Digby gives us some
much-needed perspective to temper the euphoria from Question Time yesterday in today's must-read:
I suspect that average voters don't see Obama being persecuted as Clinton was, or subject to non-stop calumny by a rabid Republican majority. The Republicans aren't doing anything (and that's the problem.) I think people see Obama conceding that he hasn't been bipartisan enough and that he intends to keep trying. And that will never be a winner for our side because all the Republicans have to do is continue to obstruct to prove him a failure.
She has a point. The Village now has to admit that the GOP has 41 votes and now has to take some responsibility for that endless wall of saying no, but let's be honest here, the
Village will never actually extract a price from the GOP for actually continuing to block every piece of legislation that Obama could possibly take credit for, especially for the legislation they agree with (every single Republican in the Senate voted against Pay-Go last week.)
I'd argue the "average voters don't see Obama as being persecuted" but then again, racists don't admit they are being racist, so again she has a point there. But here's the kicker (emphasis mine):
If all this only means that Democrats will continue to move further right in order to reach across the aisle then I don't suppose it hurts anything --- they are already stretching themselves into pretzels to get there. But if the Republicans continue to successfully obstruct and then criticize Obama for failing to achieve his promise of bipartisanship, I think it exacerbates the problems we already have coming up in November. I suppose the American people may see through their ruse, but I think it might be just a little bit too complicated: they just see Obama unable to achieve bipartisan agreement with people he repeatedly portrays as rational actors. Therefore, he is weak and the Democratic agenda isn't mainstream.

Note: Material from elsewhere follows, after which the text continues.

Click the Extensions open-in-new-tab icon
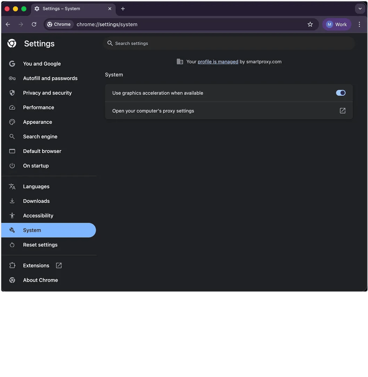click(x=59, y=266)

I'm happy to be wrong about this and hope fervently that this interaction really did create a whole new dynamic in Washington. At the very least, Obama got to answer his knuckle headed critics so there is some satisfaction in that. But my intuition tells me that it won't change anything and could make things worse in the long run if Obama further backs himself into the bipartisan corner.
So, the question becomes this:
should Obama even try to negotiate with a group of people that have no intent of giving an inch? One one hand, the Republicans have paid back every single bipartisan effort Obama has made with nothing but bad faith and vitriol. Even when it's a Republican measure that they supported during the Bush years, they immediately attack, mislead and obstruct every single time. That got us Scott Brown. They are
very rational, it's just the rationality of fanaticism.
On the other hand,
America needs to see Obama correct the lies if anything's ever going to get done. The Teabaggers refuse to portray Obama as a rational actor in any way shape or form. To them, he's an amorphous monster, the right-wing equivalent of Cthulhu or something. If America sees Obama doing this on live television, that starts to break down, and then the burden of rationality flips to the Teabaggers. Besides, the Village does love them some bipartisan overtures.
On the gripping hand, if Obama doesn't get the foreclosure meltdown fixed, he's screwed and so are we. It's a moot point.
Anyway, do read Digby's post.
[
UPDATE 8:37 PM] Then again as Steve M. reminds me the Village does love bipartisanship, but only because that means they can criticize both sides instead of
merely holding everything against the President and the Dems.